The guy says, “I would, but I need the eggs.”
Well, I guess that’s pretty much now how I feel about relationships; y’know, they’re totally irrational, and crazy, and absurd, and… but, uh, I guess we keep goin’ through it because, uh, most of us… need the eggs.
- Woody Allen, Annie Hall, 1977
The technology culture in the Bay Area is saturated. The justification for working on a startup requires little explanation because the person you are talking to is probably working on one as well. In New York, it parallels the density of the financial industry. Many of the professionals living in the city work on Wall Street. And if they don’t, they probably want to, even if they won’t admit it. In Los Angeles, I’d assume it’s similar with the entertainment industry.
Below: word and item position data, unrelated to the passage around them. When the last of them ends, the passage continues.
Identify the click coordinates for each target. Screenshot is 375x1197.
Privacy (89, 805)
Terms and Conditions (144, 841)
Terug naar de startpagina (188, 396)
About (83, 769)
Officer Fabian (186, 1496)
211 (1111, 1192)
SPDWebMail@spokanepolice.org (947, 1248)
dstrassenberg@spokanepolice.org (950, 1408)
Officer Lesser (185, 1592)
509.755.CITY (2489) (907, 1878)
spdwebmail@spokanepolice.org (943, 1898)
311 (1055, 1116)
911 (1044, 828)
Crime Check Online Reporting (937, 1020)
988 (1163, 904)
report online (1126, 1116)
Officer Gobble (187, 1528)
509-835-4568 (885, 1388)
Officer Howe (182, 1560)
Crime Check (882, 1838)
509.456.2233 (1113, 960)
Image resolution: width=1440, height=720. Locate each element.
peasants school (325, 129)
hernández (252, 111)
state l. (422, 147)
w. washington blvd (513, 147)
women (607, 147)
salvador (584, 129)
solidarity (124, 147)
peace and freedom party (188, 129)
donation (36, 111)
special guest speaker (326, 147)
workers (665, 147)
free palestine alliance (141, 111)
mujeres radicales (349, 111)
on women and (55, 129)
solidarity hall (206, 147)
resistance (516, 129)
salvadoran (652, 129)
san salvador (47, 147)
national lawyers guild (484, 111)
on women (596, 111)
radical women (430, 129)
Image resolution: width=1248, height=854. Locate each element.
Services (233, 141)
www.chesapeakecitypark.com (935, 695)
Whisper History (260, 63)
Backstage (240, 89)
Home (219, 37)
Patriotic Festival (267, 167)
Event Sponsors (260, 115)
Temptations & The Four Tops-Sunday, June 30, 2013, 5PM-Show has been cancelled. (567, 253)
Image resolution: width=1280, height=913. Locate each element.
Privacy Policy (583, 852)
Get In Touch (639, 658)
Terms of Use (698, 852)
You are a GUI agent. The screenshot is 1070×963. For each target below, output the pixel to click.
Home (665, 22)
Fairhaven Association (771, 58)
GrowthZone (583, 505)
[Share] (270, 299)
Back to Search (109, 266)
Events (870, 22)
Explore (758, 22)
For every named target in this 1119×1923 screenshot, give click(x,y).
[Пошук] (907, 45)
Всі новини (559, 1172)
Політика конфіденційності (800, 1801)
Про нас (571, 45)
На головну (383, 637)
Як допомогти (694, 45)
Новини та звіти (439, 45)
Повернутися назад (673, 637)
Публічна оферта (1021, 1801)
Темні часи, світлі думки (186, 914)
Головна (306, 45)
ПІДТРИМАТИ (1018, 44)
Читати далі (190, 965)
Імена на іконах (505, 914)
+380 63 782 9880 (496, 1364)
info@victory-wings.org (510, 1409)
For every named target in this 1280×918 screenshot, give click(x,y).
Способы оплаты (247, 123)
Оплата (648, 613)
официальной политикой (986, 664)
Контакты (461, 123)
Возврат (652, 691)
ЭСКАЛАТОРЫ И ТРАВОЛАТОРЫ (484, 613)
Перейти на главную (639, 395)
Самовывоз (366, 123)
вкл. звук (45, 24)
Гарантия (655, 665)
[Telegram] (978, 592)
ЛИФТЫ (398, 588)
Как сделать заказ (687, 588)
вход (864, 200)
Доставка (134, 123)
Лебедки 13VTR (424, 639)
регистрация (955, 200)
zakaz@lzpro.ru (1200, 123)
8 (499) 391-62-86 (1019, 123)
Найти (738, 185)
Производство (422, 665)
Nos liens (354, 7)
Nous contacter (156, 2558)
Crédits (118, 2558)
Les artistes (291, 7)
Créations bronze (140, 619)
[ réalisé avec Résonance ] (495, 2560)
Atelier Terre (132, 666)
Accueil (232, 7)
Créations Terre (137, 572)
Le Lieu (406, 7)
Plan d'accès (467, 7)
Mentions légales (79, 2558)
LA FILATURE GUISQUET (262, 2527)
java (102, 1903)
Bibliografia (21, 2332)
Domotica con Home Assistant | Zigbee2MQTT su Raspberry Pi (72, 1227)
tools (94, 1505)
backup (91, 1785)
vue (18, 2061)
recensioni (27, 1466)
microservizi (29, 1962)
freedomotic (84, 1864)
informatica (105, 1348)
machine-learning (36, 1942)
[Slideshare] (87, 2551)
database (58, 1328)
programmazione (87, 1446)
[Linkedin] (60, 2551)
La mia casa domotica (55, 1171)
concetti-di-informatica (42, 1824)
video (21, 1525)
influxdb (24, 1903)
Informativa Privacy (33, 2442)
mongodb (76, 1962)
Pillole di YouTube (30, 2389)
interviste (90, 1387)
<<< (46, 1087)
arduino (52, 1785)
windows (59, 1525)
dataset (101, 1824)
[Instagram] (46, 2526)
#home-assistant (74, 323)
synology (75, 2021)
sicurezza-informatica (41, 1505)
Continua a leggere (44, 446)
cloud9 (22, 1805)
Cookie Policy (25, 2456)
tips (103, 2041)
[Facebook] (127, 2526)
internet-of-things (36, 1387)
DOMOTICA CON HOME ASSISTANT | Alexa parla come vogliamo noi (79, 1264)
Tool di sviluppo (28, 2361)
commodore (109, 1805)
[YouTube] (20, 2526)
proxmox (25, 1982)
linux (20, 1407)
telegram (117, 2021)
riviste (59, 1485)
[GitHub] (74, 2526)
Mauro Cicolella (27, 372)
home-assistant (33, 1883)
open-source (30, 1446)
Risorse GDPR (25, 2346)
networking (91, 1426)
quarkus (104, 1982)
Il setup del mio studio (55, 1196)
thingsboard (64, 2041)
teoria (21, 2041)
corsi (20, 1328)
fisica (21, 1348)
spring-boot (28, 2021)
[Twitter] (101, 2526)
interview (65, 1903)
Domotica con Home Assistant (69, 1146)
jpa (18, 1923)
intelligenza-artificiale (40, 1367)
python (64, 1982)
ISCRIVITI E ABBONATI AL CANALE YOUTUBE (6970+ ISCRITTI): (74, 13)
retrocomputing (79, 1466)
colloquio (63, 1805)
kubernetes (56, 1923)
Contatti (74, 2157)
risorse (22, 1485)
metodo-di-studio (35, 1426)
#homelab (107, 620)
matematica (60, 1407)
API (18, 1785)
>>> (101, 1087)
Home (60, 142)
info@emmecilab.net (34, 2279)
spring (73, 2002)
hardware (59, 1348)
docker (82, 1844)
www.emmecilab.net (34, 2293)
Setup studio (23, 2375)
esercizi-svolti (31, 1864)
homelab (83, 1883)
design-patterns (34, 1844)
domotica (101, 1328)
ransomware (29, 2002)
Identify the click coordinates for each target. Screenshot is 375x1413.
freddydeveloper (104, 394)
Cultures cause a tunnel vision, and the result, if you stand back, can be laughably absurd. For example, the nuances of the technology culture in the Bay Area drag along the pettiness of social media counting. If you’ve been to a technology conference, I guarantee you’ve overheard a conversation as ridiculous as this:
Geek #1 in a “If you were coding Ruby, you’d be home by now” shirt:
“Dude, my follower count dropped from 147 to 143 yesterday after I sent out that NSFW link without warning.”
Geek #2 in a “I’m huge on Twitter” shirt:
“Ah, that stinks. At least you’re still not trying to break 100. I’ll just follow a few hundred people until they follow me back, then drop them all!”
I’d interject, in reference to what Howard wrote, that you have to be willing to be unfollowed or unread if you want to be followed or read at all. It’s similar to investing; you need to be willing to lose money to make money. Any progression has its waves in and out, up and down, happy and sad.
But seriously, now taking another step back. The conversation I referenced, which happens more often than you might think, is about losing Twitter followers. These are people you probably don’t really know. What does it mean?
The irony is that I’m taking the time to write about it and fight about it. It’s as ridiculous as the guy with a brother that’s a chicken: maybe I’m the crazy one. For jobs or hobbies, including mine, the bullshit just might be part of the opportunity cost. My criticism is stale, but to me, it feels warranted.
Conversations like the one I described aren’t about the love of technology, fascination with social media, or about the group-think the two cause together; they are about being in love with the tragedy of it all.
And, if you can’t laugh at it, everyone else will for you. Or, at least I will.